The mucin 2 gene is expressed in the rectum, colon and cecal tonsil of Indonesian indigenous naked neck chickens and normal feathered chickens. Electrophoresis of the PCR product showed that the mucin 2 gene was expressed at 441 bp with a denser band for the naked neck than for the normal feathered chickens. Smirnov et al.12 previously found that the mucin glycoprotein was expressed in the chicken jejunum and ileum. Rajkumar et al.13 revealed that the immune competence is higher in naked neck chickens than in normal feathered chickens. Ariyadi et al.9 showed that expression of mucin mRNA was higher and immunoreactive mucin 5 AC on the surface of the mucosal epithelium was denser in laying hens than in molting hens.

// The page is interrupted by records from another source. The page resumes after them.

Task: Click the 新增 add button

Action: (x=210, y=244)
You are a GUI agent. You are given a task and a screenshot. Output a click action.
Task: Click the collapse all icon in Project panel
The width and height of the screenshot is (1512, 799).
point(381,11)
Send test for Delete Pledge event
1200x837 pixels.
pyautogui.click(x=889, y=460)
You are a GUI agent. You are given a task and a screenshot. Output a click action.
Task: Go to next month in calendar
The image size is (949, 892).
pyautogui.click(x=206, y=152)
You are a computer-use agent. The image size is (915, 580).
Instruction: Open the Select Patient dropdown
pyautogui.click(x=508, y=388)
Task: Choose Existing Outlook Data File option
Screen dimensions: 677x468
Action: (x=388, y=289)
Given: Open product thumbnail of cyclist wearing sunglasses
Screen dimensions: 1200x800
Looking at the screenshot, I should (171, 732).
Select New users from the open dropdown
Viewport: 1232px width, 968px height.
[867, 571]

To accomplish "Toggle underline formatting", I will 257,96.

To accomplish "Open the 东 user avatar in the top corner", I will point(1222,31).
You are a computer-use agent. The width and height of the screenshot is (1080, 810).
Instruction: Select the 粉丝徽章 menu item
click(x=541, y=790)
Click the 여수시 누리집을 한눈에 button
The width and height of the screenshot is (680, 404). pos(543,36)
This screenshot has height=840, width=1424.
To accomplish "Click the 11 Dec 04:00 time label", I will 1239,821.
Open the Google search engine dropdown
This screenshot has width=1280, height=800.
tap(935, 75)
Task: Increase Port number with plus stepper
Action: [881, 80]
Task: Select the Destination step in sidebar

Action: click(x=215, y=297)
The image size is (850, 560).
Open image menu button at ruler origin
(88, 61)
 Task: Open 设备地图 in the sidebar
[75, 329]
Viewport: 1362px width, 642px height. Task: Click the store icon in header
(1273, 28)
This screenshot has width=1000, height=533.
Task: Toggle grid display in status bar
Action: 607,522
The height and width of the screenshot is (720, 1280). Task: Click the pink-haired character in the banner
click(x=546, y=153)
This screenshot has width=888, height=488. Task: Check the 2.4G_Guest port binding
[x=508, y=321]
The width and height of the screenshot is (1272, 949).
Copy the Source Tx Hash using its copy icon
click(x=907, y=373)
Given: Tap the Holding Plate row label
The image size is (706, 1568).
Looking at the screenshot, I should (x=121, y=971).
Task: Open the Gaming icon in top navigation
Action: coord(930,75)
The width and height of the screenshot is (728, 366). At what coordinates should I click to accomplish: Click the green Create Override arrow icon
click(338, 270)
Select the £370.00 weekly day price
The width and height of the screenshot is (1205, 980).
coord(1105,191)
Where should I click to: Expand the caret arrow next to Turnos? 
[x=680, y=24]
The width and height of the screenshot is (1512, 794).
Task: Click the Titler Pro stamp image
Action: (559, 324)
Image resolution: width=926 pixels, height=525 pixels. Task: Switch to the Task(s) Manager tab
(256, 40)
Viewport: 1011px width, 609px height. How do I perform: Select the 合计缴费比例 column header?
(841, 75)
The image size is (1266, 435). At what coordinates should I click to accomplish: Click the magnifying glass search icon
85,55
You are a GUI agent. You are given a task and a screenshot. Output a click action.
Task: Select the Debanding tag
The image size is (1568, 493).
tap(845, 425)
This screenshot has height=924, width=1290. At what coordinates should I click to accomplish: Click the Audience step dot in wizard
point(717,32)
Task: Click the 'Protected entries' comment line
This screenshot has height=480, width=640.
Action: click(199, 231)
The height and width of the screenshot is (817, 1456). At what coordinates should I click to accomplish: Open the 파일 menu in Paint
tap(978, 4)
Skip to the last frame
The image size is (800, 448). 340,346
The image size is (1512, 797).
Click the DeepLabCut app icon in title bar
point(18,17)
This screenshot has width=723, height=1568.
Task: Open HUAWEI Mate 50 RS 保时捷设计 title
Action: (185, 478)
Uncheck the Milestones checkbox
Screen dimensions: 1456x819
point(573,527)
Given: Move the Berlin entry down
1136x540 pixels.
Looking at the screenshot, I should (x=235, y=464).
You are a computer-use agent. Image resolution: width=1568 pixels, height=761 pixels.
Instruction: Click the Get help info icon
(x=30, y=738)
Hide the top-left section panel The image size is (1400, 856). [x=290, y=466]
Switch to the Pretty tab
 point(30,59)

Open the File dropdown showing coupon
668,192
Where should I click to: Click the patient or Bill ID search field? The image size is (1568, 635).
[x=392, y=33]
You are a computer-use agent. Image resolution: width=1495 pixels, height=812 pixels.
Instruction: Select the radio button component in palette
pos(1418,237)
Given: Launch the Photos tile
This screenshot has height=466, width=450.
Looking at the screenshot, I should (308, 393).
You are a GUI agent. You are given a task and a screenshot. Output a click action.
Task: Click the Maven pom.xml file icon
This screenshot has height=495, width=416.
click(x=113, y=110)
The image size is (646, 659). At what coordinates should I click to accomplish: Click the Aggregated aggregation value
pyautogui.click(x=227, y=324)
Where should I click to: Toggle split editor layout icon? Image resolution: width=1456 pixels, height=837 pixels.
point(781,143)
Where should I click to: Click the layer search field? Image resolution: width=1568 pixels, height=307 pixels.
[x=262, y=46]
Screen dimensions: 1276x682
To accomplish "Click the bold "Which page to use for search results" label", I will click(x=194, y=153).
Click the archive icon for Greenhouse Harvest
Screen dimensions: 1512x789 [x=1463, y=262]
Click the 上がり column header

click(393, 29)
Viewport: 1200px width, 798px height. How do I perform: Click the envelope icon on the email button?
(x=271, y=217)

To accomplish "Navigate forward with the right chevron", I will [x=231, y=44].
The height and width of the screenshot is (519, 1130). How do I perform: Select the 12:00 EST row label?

Western blot analysis using WGA lectin revealed a single band in the rectum, colon and cecal tonsil of Indonesian indigenous naked neck chickens and normal feathered chickens. The molecular size of the glycoprotein containing the sugar residue was approximately 66.2 kDa. Western blot analysis using jacalin lectin revealed a single band in the rectum, colon and cecal tonsil of Indonesian indigenous naked neck chickens and normal feathered chickens. The molecular size of the glycoprotein containing the sugar residue was approximately 66.2 kDa. Ariyadi et al.14 showed that estrogen upregulates mucin expression and increases the number of mucosal glycoproteins in the oviduct of laying hens.
CONCLUSION
These results suggest that mucin 2 and glycoproteins containing WGA- and jacalin-positive sugars cover the surface of mucosal gut in both naked neck chickens and normal feathered chickens, most likely forming a mucosal barrier.